If it seems to be in the higher end of a range at the time of painting, I may choose to use the next hotter product. However, I wouldn't go hotter than MR186 at 70 deg. Since I do everything outside and am extremely dependent on the weather, I keep MR186, 187 and MH 168 on hand as the most likely to use. I don't like painting at all below 70 or above 85.

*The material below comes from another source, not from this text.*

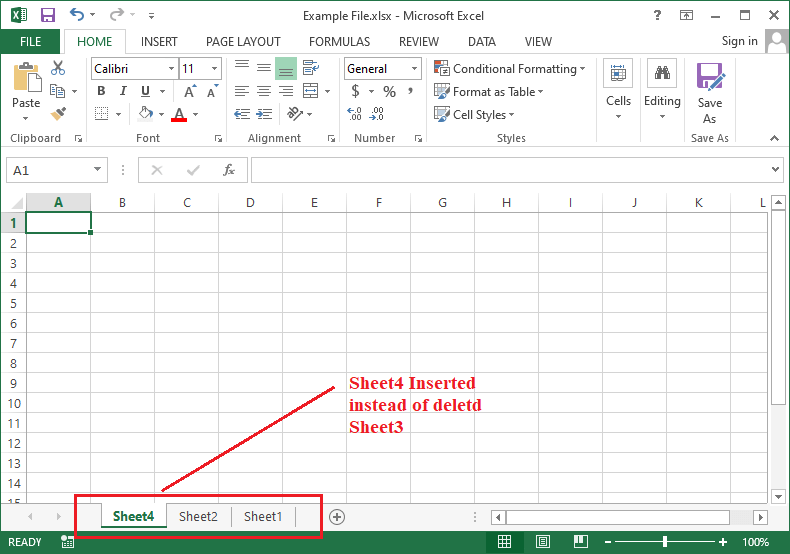Apply percent style to cell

The gun I've been using for all the work on my AC-B so far has been my spot gun. That's an HVLP model so I doubt it's an issue of HVLP vs. non-HVLP. For a spot gun it has a good sized pattern at 4-5" but it's still less than the typical pattern for a full sized gun. I don't think it's an issue of pattern size either. Perhaps I am confused with your use of the term "overspray". To me, that suggests a dry, rough spray rather than orange peel. If your problem is a little orange peel in your "overspray" areas, then you are probably correct although I have not noticed that as a problem as far as any overspray is concerned. I think my own problem with orange peel in the clear resulted from holding the gun too far away and having too fast a travel speed - on a consistent basis. Not getting enough material down quick enough and wet enough to permit the best flowout on the first coat. I noticed it and tried to correct by compensating on the second coat but failed in the effort. I suppose if you are at a poor spray angle, that the overspray that you mention can result in the same effect as being too far from the surface. I have just never noticed it. I would expect the overlap on the next pass, which should be within seconds, to melt it in well - that is unless the next pass is also to far away for some reason. I have not had an orange peel problem with the MTK or even with the MC on any of my AC-B sheetmetal to date, including the gas tank - except that once with the MC on the fender. Anyway, I don't have an answer to your problem.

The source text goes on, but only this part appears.